** DATA TO EXAMINE **
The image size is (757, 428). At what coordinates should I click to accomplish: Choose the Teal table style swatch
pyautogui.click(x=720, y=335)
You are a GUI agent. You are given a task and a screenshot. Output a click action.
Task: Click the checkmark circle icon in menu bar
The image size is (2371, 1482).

* * *

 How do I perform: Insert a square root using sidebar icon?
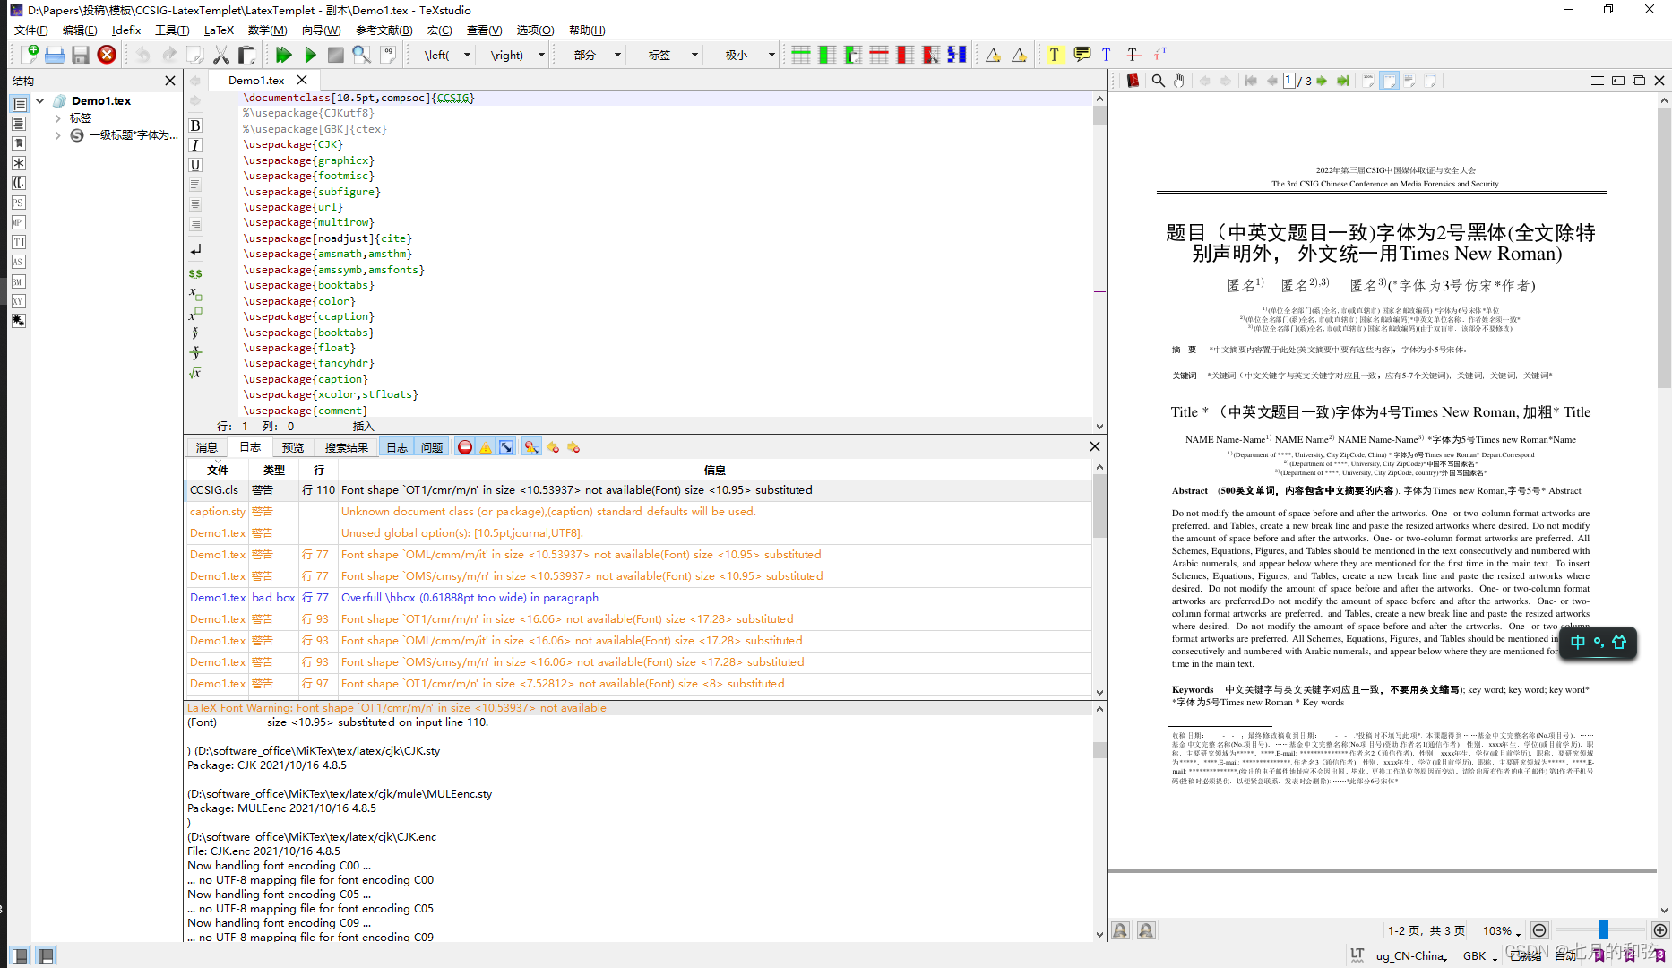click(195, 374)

** THE PROBLEM **
Retype the portion of the data above that starts on the line with "The image size is (757, 428)." and finishes on the line with "The image size is (2371, 1482).", including both of those lines.

** WRITTEN SOLUTION **
The image size is (757, 428). At what coordinates should I click to accomplish: Choose the Teal table style swatch
pyautogui.click(x=720, y=335)
You are a GUI agent. You are given a task and a screenshot. Output a click action.
Task: Click the checkmark circle icon in menu bar
The image size is (2371, 1482).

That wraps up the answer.